Blockchain could possibly be a solution to this problem. A great case study for the data privacy problem is Blockstack, a network built on blockchain that promotes itself as “a new internet for decentralized apps.” Blockstack’s network is built on blockchain-verified signatures. This is why your personal data remains with you only, instead of existing on servers controlled and owned by your application. With Blockstack visiting a site or using an app is like inserting a key into a lock, you keep a personal copy of your data with you at all times, you place it in the lock when you need to, and you take it out when you are done. However, there’s no running log kept of who used the lock and when. Blockstack is just one example, there are several additional projects in the crypto scope aiming to accomplish a similar goal as well.

Digital Asset Security 

With the rise of MP3 and digital music and media came in a high rise to piracy in the late 1990s. The music industry made numerous efforts to counteract it and for a while, both sides were at a standoff. The modern solutions to such piracy are streaming services such as Deezer, Soundcloud, Spotify, and Apple Music. The model, however, is still quite flawed. Artists and musicians are only fractions of a penny per stream of their songs. Additionally, the complexity of licensing in the music industry means streaming service payouts aren’t always provided to the right party. 

Here comes in Blockchain. The technology could be the next step in the evolution of the creative industry’s digital economy. Projects like Tao,, and Steem were created with this intent. Imagine if musical artists, filmmakers, videographers, and photographers could offer their work to a massive audience without paying an intermediary like YouTube, Bandcamp, iTunes, or Shutterstock for exposure and security.

Blockchain-Enabled Targeting

Luxury handbags could even benefit from Blockchain technology

Identifying ownership of data, services, and products is sacred ground for marketers as it enables pinpoint targeting and reduces waste in related marketing efforts. For instance, a near-field communications (NFC) tag stitched into a luxury handbag and connected to an app can enable a brand to push messages to the bag’s owner, who is connected to the blockchain to that particular item. A bag owner who has opted-in can be invited to exclusive events with her bag acting as the ticket for that event. The owner could also receive discount codes for new products when the manufacturer wants to provide them.

Blockchain-enabled targeting can also be used with particular locations, perhaps driving into a new store to redeem a discount voucher. This combination of offline and online operators gives marketers a powerful tool for ad placement.
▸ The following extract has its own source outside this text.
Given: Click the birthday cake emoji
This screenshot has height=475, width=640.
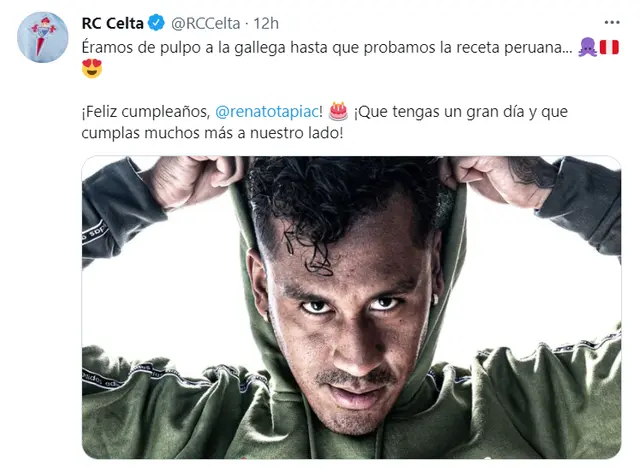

It is vital to note that all the above-stated possibilities are just predictions and ideal cases. Considering how new the blockchain technology is, its evolution and its full impact can not be accurately predicted. But if even one or two of the commercial blockchain uses come to a realization, it could significantly change the way that marketers go about drawing buyer attention. The impact of blockchain on marketing will range from web advertising, mobile marketing, and app advertising as well. As a result, marketers using these tools can be more confident in their quality and effectiveness. The growing blockchain sector indicates that 2020 could mark the start of the real adoption of blockchain tech in marketing and the wider business environment.